The report also addressed workforce issues saying that ARRS has had a ‘positive impact’ on primary care, but suggested the removal of all role caps associated with the scheme as PCNs should be allowed to recruit the skill mix appropriate for their population.
It said: ‘The future of primary care requires a strategic shift that prioritises accessibility, innovation, and community-centred solutions. Based on insights from our members, we have developed a vision that aims to stabilise and transform primary care.
‘Our vision is to reform primary care, making it the most proactive, personalised and technologically advanced health care system. Building on its strong foundations, it would support citizens to engage in their care, ensure improved, equitable health outcomes for all and deliver a supported, connected workforce that has the resources to enable delivery of high-quality care. It would play a crucial role in putting the NHS as whole back on its feet and on a financially sustainable footing.’
It added that the NHS must work with primary care leaders to achieve this and support the development of the workforce.
It said: ‘By leveraging the capacity and skills within primary care, we can put primary care on the best footing to drive a relational model of care at the heart of a neighbourhood health service; a model which secures the future of the NHS and is led by those best positioned to drive it: the frontline.’
It comes as an increasing number of GPs have been employed through the ARRS scheme, according to the latest monthly primary care workforce statistics.
DHSC should work with (ICSs) to agree on a metric for the care closer to home shift to help national and system leaders assess and report on progress.
Commission a review of the Carr-Hill formula to better address deprivation and rurality issues, informed by the work in Leicester, Leicestershire, and Rutland (LLR) and Frimley.
Support the development and commissioning of primary care at scale providers (primary care provider collaboratives) to provide additional services such as urgent treatment services, diagnostics and day surgery, with greater involvement in ICS elective reform plans.
Reform general medical services regulations to allow limited liability partnerships (LLPs) to hold contracts and update NHS pension regulations to allow LLP partners to contribute to the NHS Pension Scheme. This step will enable general practitioners to limit their individual liability or risk associated with the business. This structure is commonly used in other partnership models, for example the legal profession.
Prioritise reforms in the dental contract to overhaul the use of units of dental activity to incentivise improvements to patient outcomes over volume of activity.
Ensure a new community pharmacy contract sufficiently renumerates activity and medicine costs, and recognises the skills and capabilities that exist, enabling pharmacists to work at the top of their licence.

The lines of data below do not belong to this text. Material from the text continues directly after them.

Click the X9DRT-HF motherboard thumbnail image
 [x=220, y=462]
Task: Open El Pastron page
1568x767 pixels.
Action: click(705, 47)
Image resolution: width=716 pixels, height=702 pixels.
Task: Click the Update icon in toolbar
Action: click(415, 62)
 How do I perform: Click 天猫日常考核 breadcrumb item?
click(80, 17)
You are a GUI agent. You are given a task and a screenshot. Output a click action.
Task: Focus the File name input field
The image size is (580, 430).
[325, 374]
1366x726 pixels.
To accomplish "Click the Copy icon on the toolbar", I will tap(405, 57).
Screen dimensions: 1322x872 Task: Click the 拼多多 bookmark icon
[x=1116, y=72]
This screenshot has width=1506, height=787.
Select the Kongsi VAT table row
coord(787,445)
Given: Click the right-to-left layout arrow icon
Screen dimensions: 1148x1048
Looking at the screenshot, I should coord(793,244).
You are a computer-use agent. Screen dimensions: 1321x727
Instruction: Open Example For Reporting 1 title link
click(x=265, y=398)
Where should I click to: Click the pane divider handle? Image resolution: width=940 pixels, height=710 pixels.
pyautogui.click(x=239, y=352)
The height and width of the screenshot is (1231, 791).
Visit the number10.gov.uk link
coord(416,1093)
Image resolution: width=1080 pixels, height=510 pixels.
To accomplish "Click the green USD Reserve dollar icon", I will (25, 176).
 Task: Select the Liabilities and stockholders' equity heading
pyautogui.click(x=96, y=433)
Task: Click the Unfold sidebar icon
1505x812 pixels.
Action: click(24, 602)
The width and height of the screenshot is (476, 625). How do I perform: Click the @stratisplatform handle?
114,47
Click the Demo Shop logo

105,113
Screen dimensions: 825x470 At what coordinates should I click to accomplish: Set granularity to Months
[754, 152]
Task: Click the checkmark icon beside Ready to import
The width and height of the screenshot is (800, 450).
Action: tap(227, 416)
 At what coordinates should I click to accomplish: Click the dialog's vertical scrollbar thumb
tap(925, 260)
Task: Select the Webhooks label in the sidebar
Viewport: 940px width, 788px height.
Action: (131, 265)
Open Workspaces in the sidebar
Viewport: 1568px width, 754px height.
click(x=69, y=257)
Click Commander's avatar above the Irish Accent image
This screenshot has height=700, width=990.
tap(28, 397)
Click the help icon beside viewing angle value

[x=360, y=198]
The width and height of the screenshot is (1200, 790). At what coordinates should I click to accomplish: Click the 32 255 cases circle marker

This will unlock innovation and much-needed system capacity.
Create a shared-ownership model for primary and community data that removes the sole data controller responsibility from general practice. This should be grounded in improving data sharing and reducing the administrative burden and risk placed on individual GP practices.
Review the effectiveness of the NHS 111 algorithms and develop a system with primary care at scale with greater capacity to manage risk and improve continuity and patient experience.
Remove all role caps associated with the Additional Roles Reimbursement Scheme (ARRS), allowing primary care networks to recruit the skill mix appropriate for their population.
Reform Section 75 of the NHS Act to enable greater integration and pooled budgets across providers. This would involve allowing a greater breadth of organisations that can pool budgets and greater range of services provided.